Gleichstellung, internationale Solidarität, Kampf gegen Klimakrise und für Kaufkraft sind möglich
Nachfolgend zeigt die SP-Fraktion auf, wie mit wenig Aufwand die notwendigen Investitionen in die Gleichstellung, die Kaufkraft und den Kampf gegen den Klimawandel bewerkstelligt werden können – sofern sich die rechte Mehrheit in Parlament und Bundesrat im Sinne des Gemeinwohls durchringen kann, diesen kleinen Schritt raus aus dem ideologischen Bunker zu machen. Es handelt sich dabei um eine exemplarische Darstellung von möglichen Massnahmen. Die Auswahl der Massnahmen erfolgte gemeinsam mit ausgewiesenen Expert:innen. Dabei musste auf die Auflistung mehrerer Massnahmen verzichtet werden, da belastbare Schätzungen des finanziellen Ausmasses auf Grund eines eklatanten Datenmangels in der schweizerischen Finanzpolitik nicht machbar waren. Bis heute ist die Verwaltung nicht gewillt, diesen Datenmangel zu beheben. Genauso wären weitere Effizienzmassnahmen ohne Leistungseinbussen für die Bevölkerung auf der Ausgabenseite möglich, beispielsweise die Korrektur von biodiversitätsschädigenden Subventionen.
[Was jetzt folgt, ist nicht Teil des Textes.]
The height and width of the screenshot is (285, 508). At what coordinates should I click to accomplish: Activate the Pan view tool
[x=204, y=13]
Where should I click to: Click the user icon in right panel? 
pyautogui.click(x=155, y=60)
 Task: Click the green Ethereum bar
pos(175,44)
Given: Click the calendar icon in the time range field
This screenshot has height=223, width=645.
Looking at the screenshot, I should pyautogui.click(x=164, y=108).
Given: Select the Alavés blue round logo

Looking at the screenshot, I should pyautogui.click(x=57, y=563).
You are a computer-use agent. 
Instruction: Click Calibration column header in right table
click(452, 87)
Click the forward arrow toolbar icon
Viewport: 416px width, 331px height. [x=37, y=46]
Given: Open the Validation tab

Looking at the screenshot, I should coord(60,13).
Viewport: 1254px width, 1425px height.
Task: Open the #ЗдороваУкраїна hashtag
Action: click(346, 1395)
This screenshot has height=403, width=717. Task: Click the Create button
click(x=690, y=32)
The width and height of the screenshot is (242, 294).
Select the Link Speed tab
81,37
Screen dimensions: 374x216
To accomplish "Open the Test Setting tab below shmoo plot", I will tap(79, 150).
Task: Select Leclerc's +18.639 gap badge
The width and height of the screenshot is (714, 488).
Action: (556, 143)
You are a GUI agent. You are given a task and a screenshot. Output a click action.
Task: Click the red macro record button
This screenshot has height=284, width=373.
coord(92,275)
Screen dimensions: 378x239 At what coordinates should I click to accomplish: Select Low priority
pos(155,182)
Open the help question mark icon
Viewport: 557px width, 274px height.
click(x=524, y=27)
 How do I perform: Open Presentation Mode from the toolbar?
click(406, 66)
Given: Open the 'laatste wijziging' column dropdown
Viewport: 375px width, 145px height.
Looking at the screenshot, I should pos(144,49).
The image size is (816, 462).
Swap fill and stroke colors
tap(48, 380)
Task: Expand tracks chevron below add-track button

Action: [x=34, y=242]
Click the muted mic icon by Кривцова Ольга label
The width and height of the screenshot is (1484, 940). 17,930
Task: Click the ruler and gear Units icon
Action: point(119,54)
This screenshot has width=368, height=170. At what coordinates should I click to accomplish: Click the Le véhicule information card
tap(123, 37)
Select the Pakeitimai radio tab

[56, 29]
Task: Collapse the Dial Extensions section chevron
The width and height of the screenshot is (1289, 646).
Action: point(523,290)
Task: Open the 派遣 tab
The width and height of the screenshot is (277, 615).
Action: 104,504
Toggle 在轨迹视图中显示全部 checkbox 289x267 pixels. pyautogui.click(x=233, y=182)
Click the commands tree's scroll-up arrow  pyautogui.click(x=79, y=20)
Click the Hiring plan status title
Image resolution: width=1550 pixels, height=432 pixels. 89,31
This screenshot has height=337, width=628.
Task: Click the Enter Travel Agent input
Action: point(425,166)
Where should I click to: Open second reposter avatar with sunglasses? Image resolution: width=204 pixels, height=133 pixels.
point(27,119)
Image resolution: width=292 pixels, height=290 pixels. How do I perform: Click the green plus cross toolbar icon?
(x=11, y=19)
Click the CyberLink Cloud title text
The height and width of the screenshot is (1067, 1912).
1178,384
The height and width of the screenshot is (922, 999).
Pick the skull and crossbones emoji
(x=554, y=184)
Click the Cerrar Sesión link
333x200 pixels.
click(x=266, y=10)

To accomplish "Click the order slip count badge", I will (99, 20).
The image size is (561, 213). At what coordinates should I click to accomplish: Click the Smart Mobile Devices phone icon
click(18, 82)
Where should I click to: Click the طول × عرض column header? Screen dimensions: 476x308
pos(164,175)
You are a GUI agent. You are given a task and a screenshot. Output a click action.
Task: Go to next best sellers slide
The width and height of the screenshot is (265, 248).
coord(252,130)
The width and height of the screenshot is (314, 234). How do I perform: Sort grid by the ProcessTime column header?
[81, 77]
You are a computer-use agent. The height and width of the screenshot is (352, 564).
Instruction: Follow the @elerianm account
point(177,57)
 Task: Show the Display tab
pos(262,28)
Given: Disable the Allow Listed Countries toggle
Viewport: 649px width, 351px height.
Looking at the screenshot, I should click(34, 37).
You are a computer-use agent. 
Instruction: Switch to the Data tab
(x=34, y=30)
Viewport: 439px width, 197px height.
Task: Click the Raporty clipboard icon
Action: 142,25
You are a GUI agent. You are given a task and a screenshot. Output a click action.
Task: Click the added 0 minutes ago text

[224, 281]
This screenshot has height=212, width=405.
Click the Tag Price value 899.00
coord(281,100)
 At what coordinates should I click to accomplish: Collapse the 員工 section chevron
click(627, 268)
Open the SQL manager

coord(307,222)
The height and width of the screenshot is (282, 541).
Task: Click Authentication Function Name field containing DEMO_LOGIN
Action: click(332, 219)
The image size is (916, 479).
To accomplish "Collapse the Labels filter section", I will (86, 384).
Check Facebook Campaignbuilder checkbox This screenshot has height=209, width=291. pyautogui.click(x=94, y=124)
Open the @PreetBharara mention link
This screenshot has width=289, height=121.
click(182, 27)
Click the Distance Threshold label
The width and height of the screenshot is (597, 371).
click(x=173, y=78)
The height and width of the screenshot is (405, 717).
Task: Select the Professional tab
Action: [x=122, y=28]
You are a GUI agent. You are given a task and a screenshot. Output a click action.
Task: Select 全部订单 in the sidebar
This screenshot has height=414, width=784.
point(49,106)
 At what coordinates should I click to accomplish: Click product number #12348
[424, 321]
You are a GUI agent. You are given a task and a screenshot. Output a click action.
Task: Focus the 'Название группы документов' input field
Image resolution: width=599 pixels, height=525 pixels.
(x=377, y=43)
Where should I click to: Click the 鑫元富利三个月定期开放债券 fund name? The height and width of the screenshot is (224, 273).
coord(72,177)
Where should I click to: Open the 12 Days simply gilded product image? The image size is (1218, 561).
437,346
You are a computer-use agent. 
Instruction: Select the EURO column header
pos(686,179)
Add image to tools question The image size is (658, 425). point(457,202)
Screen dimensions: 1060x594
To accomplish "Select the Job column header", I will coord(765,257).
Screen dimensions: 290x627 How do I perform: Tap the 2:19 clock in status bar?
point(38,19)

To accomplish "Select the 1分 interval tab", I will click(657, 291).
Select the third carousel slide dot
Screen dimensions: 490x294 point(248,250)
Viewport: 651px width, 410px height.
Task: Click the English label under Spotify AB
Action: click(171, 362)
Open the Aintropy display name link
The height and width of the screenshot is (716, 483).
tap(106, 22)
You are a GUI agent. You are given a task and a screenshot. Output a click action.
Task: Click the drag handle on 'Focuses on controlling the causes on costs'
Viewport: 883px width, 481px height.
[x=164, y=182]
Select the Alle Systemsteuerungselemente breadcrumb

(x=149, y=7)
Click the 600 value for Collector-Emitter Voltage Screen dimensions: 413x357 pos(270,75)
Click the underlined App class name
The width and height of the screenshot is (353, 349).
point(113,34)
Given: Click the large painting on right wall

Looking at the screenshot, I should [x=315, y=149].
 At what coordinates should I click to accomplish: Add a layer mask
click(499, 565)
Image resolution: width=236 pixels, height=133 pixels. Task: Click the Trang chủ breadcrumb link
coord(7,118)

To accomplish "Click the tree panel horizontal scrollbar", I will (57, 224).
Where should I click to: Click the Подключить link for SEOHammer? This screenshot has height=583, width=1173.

Auch so zeigen die Berechnungen: Selbst wenn die Schweiz die APD-Quote und 0.7 % des BNE erhöht, in die Kita-Infrastruktur investiert, die Klimakrise aktiv bekämpft, die Prämienverbilligungen für die Mittelklassen ausbaut, die Ukraine unterstützt und die Individualbesteuerung ausbaut, bleiben substantielle Mittel für weitere Investitionen – ohne die positiven, dynamischen Effekte dieser Investitionen auf der Einnahmenseite einzuberechnen.
Kurz: Die Schweiz kann sich Zukunft leisten. Sie muss nur wollen.